Your instructions >>
Reproduce word for word the part of the passage on Colonel Bailey's Dungeon starting at "Colonel Bailey's Dungeon" and ending at "to their necks.".

Text section >>
________

Colonel Bailey's Dungeon in Srirangapatna was the place where Tipu Sultan, ruler of Mysore Kingdom used to imprison all the British officers who were captured during the Anglo–Mysore Wars fought by him and earlier by his father Hyder Ali. Colonel Bailey, also spelled Baillie, fell into Tipu's hands in the Second Anglo-Mysore War at the Battle of Pollilur (1780), and spent several months in the dungeons of Srirangapatna. It is near the burial memorial of Tipu Sultan and is surrounded by gardens on all four sides. Colonel William Bailey (Baillie) was the only British officer who died in that place in 1782 as he could not sustain the inhuman conditions, and so the dungeon was later named after him. In this context it is said that prisoners were tied to fixtures in the stone slab of the dungeon and were immersed in water up to their necks.

________

Record excerpts >>
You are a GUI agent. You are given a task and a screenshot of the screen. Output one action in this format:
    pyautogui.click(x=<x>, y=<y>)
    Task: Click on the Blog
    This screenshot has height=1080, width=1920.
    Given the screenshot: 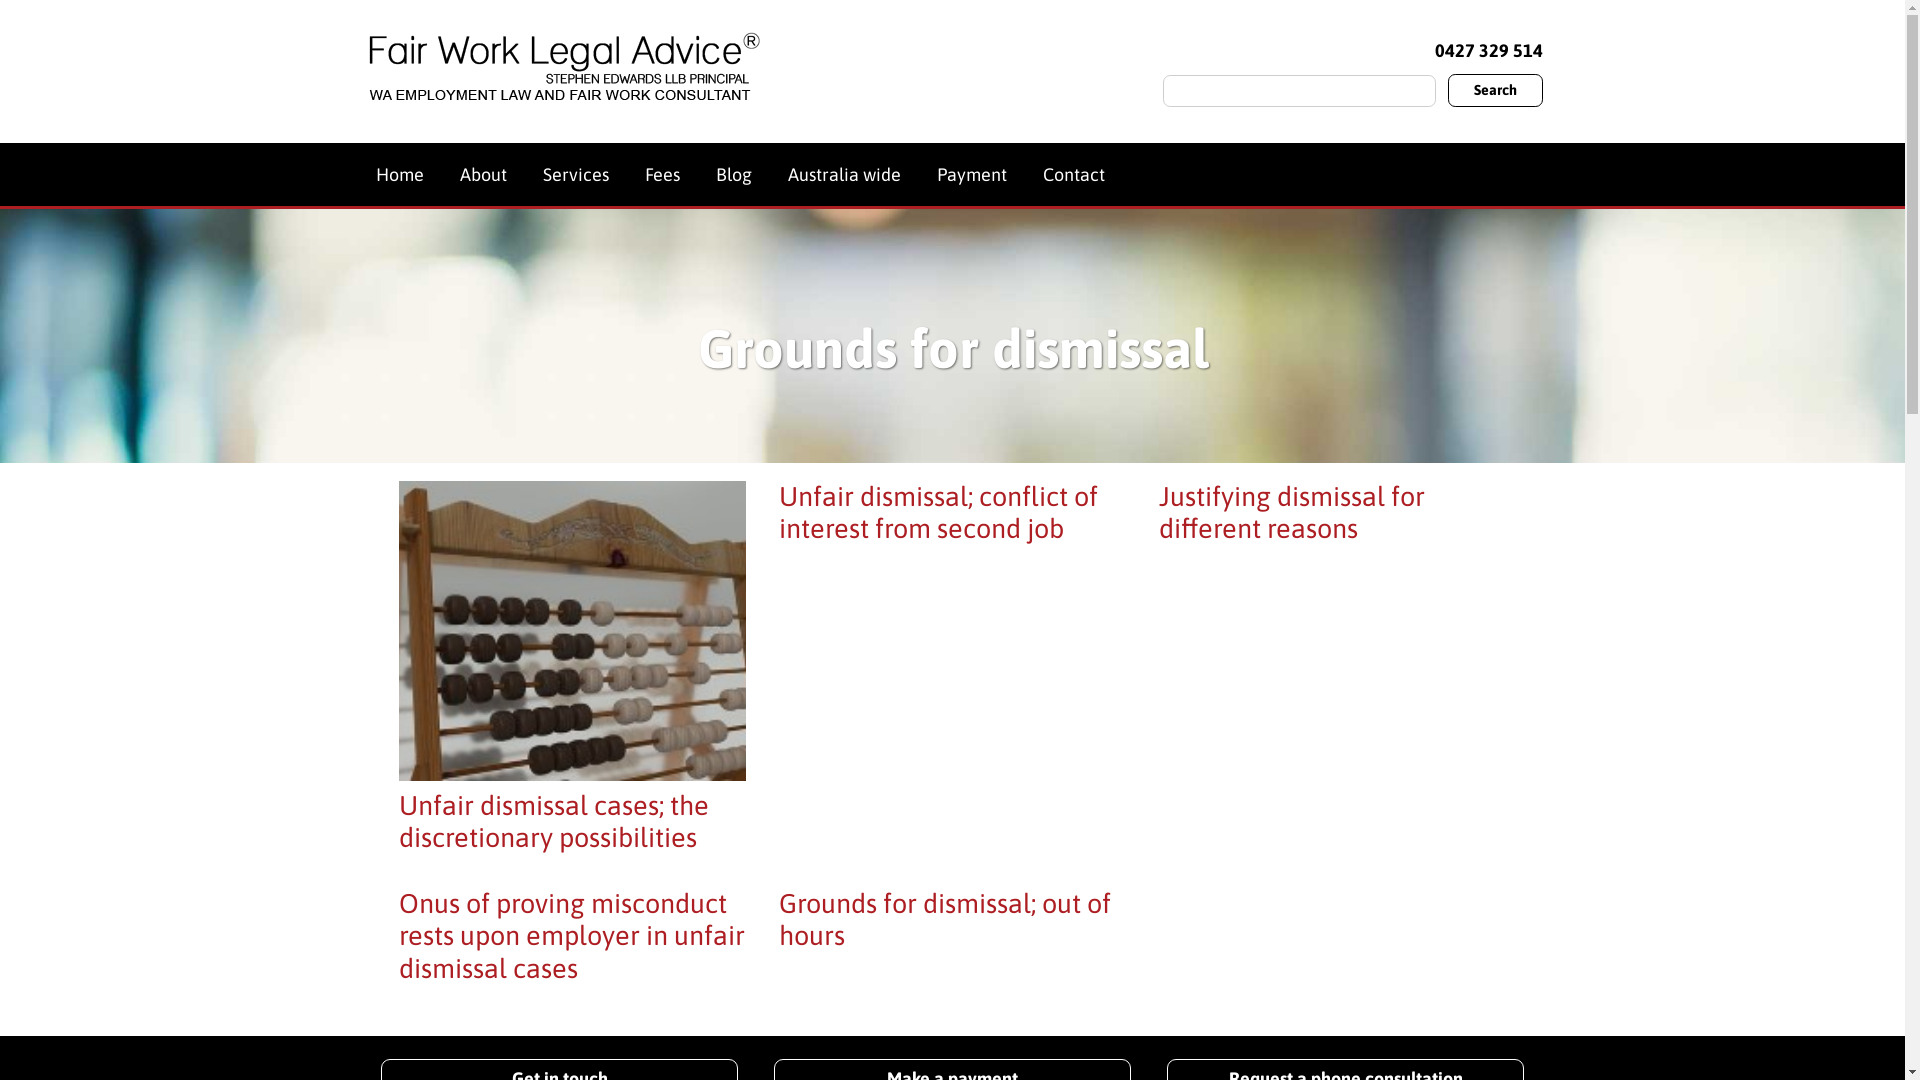 What is the action you would take?
    pyautogui.click(x=734, y=174)
    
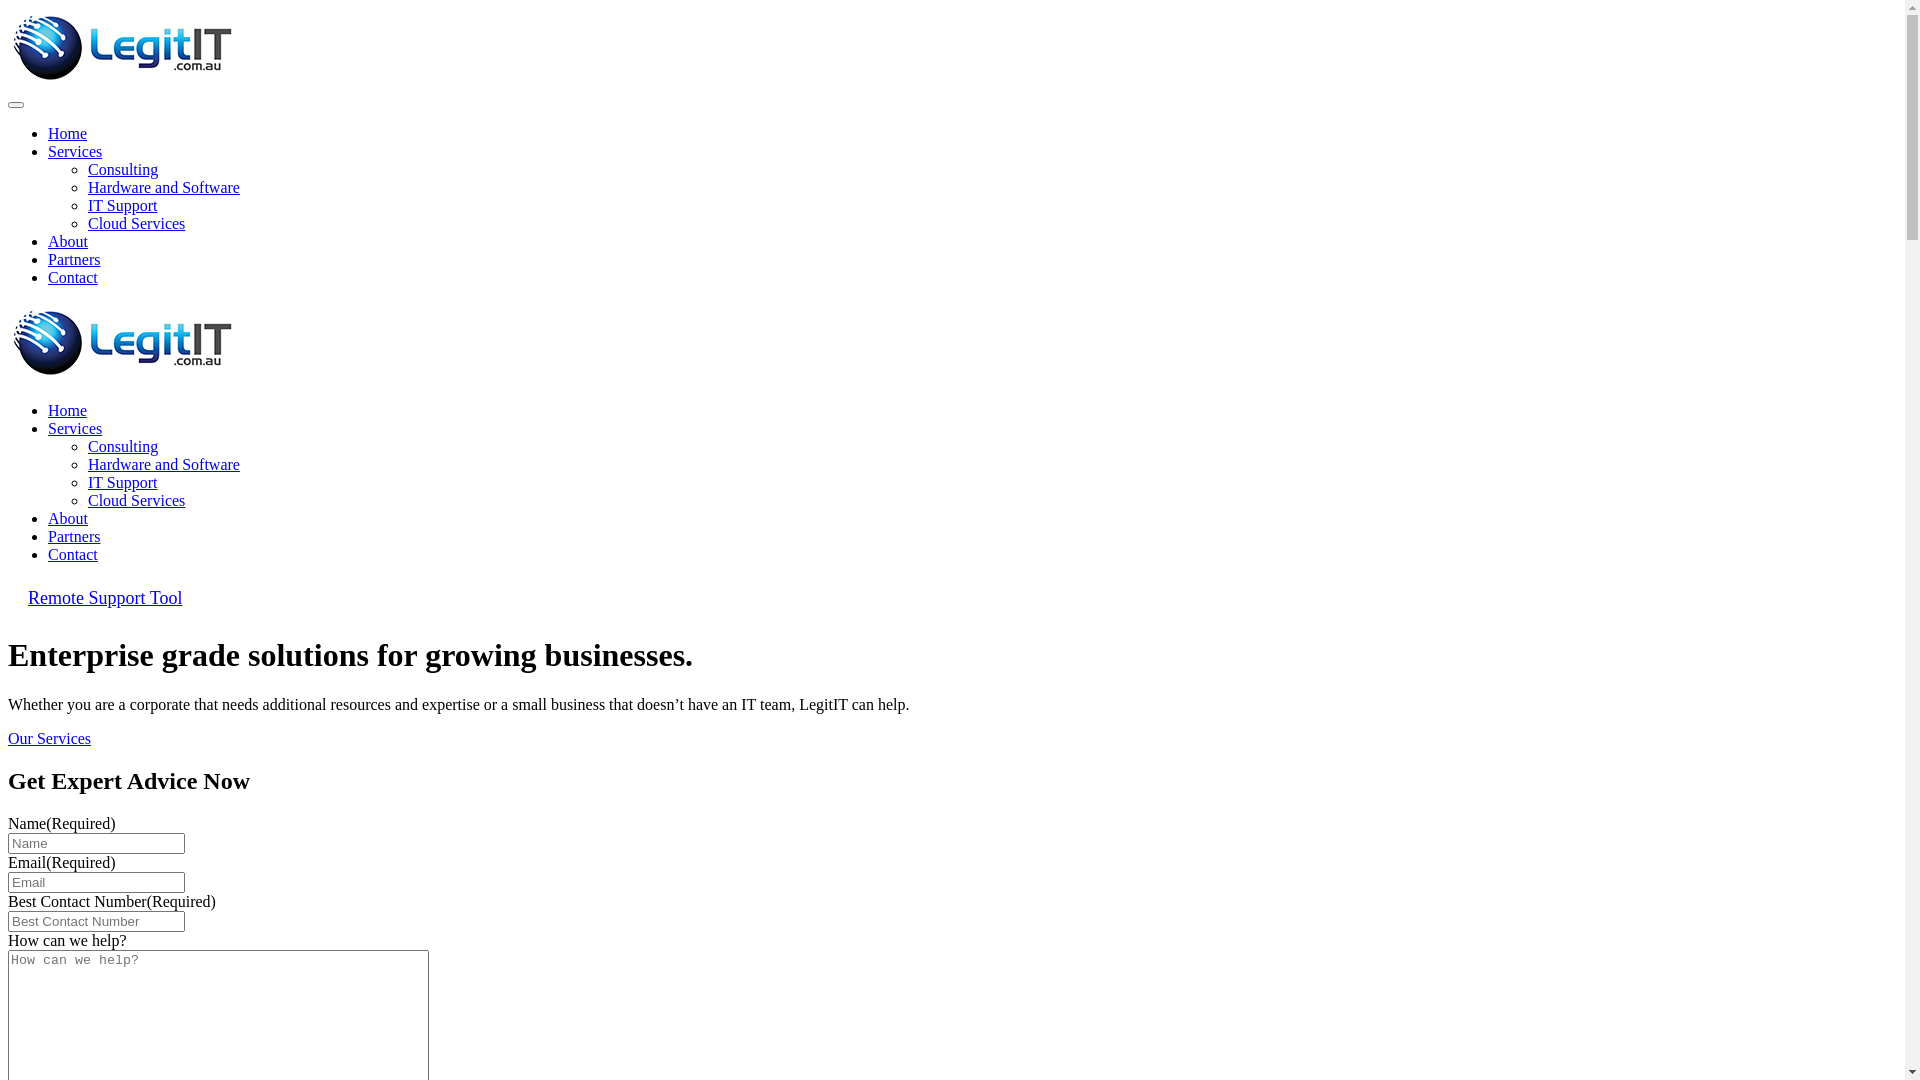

________

Exercise answer >>
Colonel Bailey's Dungeon in Srirangapatna was the place where Tipu Sultan, ruler of Mysore Kingdom used to imprison all the British officers who were captured during the Anglo–Mysore Wars fought by him and earlier by his father Hyder Ali. Colonel Bailey, also spelled Baillie, fell into Tipu's hands in the Second Anglo-Mysore War at the Battle of Pollilur (1780), and spent several months in the dungeons of Srirangapatna. It is near the burial memorial of Tipu Sultan and is surrounded by gardens on all four sides. Colonel William Bailey (Baillie) was the only British officer who died in that place in 1782 as he could not sustain the inhuman conditions, and so the dungeon was later named after him. In this context it is said that prisoners were tied to fixtures in the stone slab of the dungeon and were immersed in water up to their necks.